**TASK DETAILS**
The answer must be every line of the data that holds the word "display".

Saved entries
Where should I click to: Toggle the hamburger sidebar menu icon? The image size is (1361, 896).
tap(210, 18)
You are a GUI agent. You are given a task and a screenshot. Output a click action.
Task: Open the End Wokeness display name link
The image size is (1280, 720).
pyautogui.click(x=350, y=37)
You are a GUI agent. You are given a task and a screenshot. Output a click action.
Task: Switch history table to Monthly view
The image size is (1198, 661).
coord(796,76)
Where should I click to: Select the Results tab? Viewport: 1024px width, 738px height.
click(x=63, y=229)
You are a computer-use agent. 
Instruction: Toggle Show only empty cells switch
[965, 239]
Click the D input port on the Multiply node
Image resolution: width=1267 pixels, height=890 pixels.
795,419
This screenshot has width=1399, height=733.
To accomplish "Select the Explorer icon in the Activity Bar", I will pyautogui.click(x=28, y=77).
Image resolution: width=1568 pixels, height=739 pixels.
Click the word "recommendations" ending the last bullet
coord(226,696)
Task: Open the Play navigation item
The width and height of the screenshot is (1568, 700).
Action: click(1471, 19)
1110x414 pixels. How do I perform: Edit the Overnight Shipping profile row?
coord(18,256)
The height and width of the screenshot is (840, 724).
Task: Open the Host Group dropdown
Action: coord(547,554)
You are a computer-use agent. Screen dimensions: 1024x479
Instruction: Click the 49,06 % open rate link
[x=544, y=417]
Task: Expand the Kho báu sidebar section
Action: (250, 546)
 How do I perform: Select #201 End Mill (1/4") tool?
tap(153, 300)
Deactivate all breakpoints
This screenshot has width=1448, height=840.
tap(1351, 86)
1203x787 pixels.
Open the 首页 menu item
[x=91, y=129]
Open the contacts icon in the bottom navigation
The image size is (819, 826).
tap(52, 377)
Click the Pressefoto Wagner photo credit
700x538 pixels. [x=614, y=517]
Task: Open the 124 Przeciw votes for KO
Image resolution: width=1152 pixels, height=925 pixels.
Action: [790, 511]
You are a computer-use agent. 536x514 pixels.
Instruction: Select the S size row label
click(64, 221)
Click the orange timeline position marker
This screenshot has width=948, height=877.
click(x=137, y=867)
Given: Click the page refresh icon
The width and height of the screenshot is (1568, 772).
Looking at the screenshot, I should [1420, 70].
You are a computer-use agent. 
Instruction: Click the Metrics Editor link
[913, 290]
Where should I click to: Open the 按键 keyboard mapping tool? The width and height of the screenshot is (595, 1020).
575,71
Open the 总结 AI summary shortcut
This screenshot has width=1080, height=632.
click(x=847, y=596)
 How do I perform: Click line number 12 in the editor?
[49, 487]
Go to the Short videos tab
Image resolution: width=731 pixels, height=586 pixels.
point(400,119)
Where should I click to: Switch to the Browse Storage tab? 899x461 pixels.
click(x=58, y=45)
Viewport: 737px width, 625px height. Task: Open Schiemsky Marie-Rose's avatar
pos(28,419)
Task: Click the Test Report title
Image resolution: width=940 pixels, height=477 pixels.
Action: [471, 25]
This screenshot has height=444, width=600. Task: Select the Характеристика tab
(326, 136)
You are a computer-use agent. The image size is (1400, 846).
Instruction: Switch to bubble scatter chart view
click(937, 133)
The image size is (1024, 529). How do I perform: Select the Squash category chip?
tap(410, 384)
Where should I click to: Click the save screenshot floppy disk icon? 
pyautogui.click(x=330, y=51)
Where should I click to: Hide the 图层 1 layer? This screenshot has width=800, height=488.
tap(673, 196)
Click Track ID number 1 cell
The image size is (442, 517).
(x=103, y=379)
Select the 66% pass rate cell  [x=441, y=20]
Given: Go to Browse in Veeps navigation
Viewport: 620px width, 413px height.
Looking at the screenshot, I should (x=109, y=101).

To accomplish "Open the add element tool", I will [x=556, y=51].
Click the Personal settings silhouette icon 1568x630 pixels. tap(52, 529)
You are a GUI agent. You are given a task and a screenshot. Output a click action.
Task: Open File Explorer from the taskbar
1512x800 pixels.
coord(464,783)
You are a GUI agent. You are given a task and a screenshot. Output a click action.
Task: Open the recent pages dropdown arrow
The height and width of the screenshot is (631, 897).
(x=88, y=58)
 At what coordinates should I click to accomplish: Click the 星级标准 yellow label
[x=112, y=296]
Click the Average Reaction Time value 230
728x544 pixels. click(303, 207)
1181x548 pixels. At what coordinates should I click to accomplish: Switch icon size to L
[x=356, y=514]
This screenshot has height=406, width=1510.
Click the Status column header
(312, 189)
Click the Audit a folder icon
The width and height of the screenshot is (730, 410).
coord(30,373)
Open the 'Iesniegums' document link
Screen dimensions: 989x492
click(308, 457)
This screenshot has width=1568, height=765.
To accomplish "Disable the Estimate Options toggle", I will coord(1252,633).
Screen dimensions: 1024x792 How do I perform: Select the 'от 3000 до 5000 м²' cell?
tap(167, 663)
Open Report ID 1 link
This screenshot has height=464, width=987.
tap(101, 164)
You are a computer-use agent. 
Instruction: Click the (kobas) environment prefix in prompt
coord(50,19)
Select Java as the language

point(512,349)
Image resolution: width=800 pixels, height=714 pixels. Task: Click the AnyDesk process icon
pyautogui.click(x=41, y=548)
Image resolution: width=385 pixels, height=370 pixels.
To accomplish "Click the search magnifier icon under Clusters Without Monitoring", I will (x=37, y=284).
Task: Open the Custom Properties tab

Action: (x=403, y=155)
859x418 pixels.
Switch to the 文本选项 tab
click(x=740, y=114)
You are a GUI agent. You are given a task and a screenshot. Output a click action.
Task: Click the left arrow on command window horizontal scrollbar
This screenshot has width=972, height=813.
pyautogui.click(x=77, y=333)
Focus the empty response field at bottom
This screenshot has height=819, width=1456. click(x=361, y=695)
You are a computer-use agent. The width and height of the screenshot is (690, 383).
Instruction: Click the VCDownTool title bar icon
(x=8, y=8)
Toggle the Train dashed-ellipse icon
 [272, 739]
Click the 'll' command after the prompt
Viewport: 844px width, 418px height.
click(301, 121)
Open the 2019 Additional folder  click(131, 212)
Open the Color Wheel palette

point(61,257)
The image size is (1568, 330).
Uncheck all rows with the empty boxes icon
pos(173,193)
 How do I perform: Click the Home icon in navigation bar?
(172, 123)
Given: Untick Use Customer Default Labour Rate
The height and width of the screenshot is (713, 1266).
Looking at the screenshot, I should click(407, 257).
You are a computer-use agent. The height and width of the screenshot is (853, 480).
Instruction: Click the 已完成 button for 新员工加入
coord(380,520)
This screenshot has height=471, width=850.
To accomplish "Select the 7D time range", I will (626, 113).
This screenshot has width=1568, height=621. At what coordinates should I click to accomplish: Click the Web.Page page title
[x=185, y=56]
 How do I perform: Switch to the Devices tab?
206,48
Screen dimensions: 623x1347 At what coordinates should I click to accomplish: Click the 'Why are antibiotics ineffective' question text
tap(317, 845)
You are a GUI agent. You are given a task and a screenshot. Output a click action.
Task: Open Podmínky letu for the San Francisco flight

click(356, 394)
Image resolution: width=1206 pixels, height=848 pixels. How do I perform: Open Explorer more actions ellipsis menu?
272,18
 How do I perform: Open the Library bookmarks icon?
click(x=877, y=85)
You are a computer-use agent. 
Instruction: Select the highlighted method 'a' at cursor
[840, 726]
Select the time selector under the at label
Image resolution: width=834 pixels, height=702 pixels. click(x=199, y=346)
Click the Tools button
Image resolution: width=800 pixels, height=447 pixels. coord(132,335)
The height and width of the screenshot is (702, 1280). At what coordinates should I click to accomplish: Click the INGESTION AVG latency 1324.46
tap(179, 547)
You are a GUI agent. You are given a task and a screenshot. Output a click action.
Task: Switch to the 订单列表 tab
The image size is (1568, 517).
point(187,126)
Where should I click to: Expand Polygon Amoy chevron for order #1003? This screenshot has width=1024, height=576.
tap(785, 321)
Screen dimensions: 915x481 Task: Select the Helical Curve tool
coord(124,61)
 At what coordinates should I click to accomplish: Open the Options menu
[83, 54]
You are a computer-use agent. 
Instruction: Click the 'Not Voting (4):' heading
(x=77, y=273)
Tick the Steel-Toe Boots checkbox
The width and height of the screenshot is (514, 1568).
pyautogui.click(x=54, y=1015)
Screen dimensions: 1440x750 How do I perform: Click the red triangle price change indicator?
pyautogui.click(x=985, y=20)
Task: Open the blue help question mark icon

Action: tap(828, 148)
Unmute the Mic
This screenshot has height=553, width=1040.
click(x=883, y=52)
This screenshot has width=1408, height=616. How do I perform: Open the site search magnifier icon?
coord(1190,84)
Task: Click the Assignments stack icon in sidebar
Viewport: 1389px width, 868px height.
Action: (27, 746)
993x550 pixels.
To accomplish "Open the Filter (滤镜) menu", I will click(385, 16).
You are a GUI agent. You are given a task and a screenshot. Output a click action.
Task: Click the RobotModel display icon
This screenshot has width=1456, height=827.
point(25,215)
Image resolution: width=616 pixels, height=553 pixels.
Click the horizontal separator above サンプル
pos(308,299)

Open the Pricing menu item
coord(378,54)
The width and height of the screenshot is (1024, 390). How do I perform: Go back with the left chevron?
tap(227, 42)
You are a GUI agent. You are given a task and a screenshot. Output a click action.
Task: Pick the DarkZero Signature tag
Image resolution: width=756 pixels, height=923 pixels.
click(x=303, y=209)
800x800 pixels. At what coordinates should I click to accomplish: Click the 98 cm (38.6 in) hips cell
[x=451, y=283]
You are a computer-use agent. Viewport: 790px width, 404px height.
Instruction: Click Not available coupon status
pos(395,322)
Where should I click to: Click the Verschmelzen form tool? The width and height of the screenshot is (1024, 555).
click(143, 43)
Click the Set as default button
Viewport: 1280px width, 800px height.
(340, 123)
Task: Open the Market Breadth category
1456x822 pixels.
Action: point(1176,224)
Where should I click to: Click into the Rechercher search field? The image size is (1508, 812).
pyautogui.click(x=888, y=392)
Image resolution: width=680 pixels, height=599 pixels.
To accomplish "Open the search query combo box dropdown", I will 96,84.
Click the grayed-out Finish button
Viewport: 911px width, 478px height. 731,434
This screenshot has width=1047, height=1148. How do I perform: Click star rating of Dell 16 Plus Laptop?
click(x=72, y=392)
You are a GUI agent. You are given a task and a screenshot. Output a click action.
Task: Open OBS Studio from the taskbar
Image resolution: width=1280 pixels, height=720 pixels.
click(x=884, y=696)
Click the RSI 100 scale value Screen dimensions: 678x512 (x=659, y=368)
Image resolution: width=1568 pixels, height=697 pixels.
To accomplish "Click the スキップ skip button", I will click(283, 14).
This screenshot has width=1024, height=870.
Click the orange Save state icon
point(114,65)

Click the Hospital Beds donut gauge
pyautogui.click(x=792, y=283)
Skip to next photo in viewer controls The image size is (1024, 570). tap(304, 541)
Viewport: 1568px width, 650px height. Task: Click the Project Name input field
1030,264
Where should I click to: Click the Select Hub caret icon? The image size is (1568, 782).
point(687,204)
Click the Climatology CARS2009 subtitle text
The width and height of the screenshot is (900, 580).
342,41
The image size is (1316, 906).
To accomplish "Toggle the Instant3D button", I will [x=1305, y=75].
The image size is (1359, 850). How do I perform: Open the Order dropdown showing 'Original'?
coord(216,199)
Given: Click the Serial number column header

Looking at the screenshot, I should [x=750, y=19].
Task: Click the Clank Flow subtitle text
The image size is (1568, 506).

**SOLUTION TO THIS TASK**
Task: Open the End Wokeness display name link
Task: Click the RobotModel display icon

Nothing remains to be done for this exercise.